→ TASK BRIEF: Would you transcribe only the lines below, from the one containing "Open the table column layout icon" through the end of the material, exactly and with no pictures?

→ SOURCE INFORMATION:
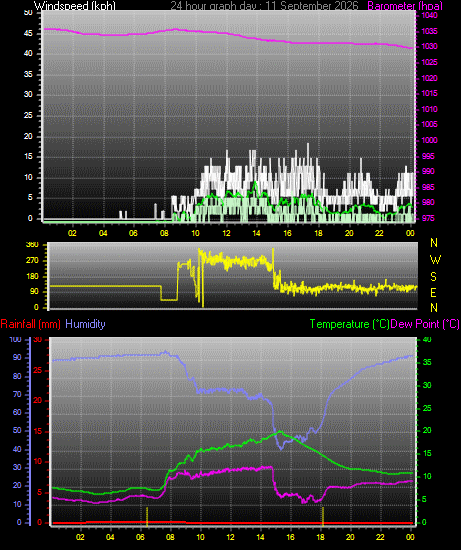Click the 12 hour label under windspeed graph

[226, 233]
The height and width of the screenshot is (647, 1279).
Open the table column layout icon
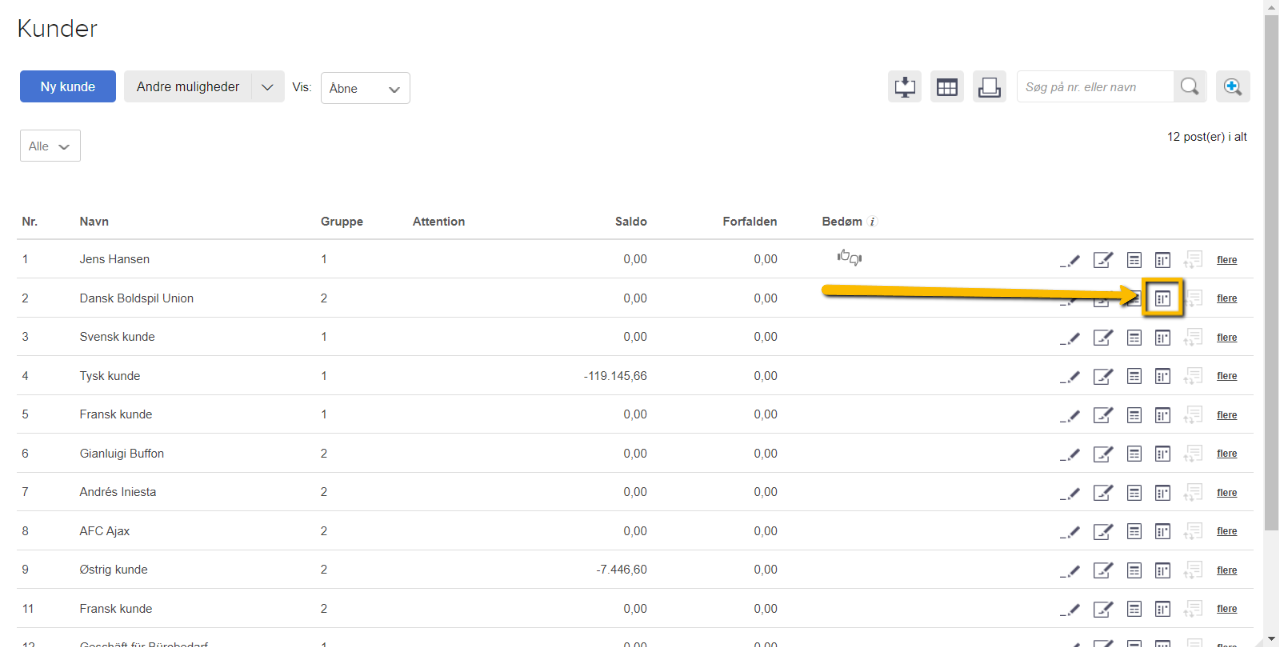(947, 87)
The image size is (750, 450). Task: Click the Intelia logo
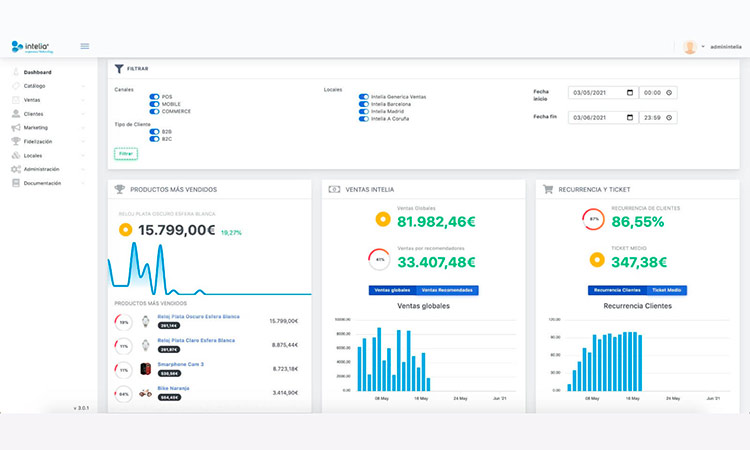(31, 46)

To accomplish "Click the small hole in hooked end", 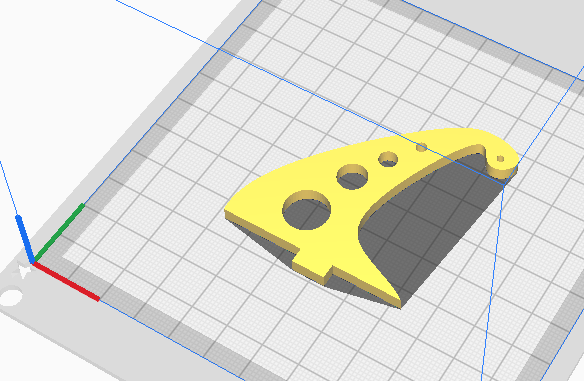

→ WORKED SOLUTION:
Open the table column layout icon
(947, 87)
The image size is (750, 450). Task: Click the Intelia logo
(31, 46)

To accomplish "Click the small hole in hooked end", 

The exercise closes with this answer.